TEXT SEGMENT
Multiple Features and the Normal Equation

Going beyond one feature

Real datasets rarely have just one input variable. A house price model might use size, number of bedrooms, age, and distance to the city centre — all at once. Multiple linear regression extends the single-feature model to handle $n$ features simultaneously.

The prediction equation becomes:

$\hat{y} = \theta_0 + \theta_1 x_1 + \theta_2 x_2 + \cdots + \theta_n x_n$

where $x_j$ is the $j$-th feature and $\theta_j$ is its corresponding weight. There are now $n + 1$ parameters to learn (including the intercept $\theta_0$).

Matrix notation

With $m$ training examples and $n$ features, it is convenient to work in matrix form. Define:

Feature matrix $X$ (shape $m \times (n+1)$), where a column of ones is prepended to absorb the intercept:

$X = \begin{pmatrix} 1 & x_1^{(1)} & x_2^{(1)} & \cdots & x_n^{(1)} \\ 1 & x_1^{(2)} & x_2^{(2)} & \cdots & x_n^{(2)} \\ \vdots & \vdots & \vdots & \ddots & \vdots \\ 1 & x_1^{(m)} & x_2^{(m)} & \cdots & x_n^{(m)} \end{pmatrix}$

Parameter vector $\boldsymbol{\theta}$ (shape $(n+1) \times 1$):

$\boldsymbol{\theta} = \begin{pmatrix} \theta_0 \\ \theta_1 \\ \vdots \\ \theta_n \end{pmatrix}$

Target vector $\mathbf{y}$ (shape $m \times 1$):

$\mathbf{y} = \begin{pmatrix} y^{(1)} \\ y^{(2)} \\ \vdots \\ y^{(m)} \end{pmatrix}$

With this notation, all $m$ predictions are computed at once as:

$\hat{\mathbf{y}} = X\boldsymbol{\theta}$

The Normal Equation

The OLS solution in matrix form is called the Normal Equation:

$\boldsymbol{\theta} = (X^T X)^{-1} X^T \mathbf{y}$

This single formula gives the exact parameter vector that minimizes MSE across all training examples simultaneously. No iterations, no learning rate.

Derivation sketch

The cost in matrix form is:

$J(\boldsymbol{\theta}) = \frac{1}{2m} \| X\boldsymbol{\theta} - \mathbf{y} \|^2$

Taking the gradient with respect to $\boldsymbol{\theta}$ and setting it to zero:

$\nabla_{\boldsymbol{\theta}} J = \frac{1}{m} X^T (X\boldsymbol{\theta} - \mathbf{y}) = \mathbf{0}$

Rearranging:

$X^T X \boldsymbol{\theta} = X^T \mathbf{y}$

$\boldsymbol{\theta} = (X^T X)^{-1} X^T \mathbf{y}$

These are called the normal equations.

PROMPT
Please write the next part of the text on multiple linear regression and the Normal Equation, picking up right after its last sentence.

RAW DATA
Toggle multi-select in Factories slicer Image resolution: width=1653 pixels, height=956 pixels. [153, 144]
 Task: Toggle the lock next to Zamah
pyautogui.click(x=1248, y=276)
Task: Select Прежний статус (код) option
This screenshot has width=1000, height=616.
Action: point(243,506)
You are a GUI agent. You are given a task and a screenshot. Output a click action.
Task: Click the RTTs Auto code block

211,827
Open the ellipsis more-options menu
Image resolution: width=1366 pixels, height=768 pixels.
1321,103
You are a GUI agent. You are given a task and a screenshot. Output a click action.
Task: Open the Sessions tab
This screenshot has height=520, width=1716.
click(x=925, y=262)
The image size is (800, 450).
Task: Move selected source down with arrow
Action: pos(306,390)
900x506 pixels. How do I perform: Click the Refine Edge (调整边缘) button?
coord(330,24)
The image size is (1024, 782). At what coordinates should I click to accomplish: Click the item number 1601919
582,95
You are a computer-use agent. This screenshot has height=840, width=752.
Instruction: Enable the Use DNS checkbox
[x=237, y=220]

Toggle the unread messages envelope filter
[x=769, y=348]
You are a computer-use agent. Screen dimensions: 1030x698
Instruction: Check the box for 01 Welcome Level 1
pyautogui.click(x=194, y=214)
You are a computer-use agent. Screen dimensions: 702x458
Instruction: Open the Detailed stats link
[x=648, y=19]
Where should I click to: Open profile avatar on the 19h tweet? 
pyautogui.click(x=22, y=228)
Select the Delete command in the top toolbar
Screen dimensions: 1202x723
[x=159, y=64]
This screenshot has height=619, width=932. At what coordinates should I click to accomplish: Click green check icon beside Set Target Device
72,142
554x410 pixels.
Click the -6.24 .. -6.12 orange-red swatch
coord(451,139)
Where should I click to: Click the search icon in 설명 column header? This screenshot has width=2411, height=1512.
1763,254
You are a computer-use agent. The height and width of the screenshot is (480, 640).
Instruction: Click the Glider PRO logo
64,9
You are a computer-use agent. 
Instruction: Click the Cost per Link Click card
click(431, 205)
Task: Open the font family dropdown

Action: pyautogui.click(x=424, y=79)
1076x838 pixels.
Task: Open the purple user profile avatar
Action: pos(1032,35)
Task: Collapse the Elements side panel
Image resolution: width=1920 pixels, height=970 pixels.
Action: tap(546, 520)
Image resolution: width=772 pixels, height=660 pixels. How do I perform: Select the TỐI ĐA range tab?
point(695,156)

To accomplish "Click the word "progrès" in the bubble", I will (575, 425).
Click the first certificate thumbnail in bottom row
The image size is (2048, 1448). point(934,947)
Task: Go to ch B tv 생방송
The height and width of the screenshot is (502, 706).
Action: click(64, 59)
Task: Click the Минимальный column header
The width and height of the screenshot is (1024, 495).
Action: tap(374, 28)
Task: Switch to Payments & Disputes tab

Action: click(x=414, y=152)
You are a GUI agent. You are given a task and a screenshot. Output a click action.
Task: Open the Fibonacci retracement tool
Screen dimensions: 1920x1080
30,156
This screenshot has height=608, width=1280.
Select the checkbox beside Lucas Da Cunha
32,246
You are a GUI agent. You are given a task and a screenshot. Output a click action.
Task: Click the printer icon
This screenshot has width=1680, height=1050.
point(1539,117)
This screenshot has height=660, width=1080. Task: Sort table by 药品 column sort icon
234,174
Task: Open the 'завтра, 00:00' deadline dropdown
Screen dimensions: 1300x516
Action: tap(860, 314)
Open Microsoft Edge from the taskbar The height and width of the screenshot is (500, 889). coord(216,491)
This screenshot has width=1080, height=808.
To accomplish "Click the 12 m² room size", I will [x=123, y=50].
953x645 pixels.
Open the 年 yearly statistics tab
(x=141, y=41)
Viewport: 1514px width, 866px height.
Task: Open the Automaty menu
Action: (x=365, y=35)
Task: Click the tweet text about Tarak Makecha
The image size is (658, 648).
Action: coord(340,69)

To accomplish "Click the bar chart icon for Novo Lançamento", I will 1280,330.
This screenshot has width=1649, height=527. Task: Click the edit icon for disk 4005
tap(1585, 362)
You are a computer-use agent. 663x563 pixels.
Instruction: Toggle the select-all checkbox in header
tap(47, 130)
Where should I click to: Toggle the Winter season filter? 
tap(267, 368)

ANSWER TO THE PROBLEM
Interpreting multiple coefficients

Each $\theta_j$ represents the change in $\hat{y}$ for a one-unit increase in $x_j$, holding all other features constant. This "all else equal" interpretation is important: the coefficients capture partial effects, not total effects.

For example, in a house price model:

• $\theta_1 = 0.10$ (size in sq ft): adding one sq ft increases price by $100, given fixed bedrooms, age, etc.
• $\theta_2 = 8.5$ (bedrooms): adding one bedroom increases price by $8,500, given fixed size, age, etc.

When $(X^TX)$ is not invertible

$(X^TX)$ is singular (cannot be inverted) in two situations:

1. Redundant features: e.g. including both size in sq ft and size in sq m — they are perfectly linearly dependent.
2. More features than examples: $n \geq m$.

In both cases, delete the redundant features or apply regularization (Ridge regression adds a term to $(X^TX)$ that guarantees invertibility — see the Regularization lesson).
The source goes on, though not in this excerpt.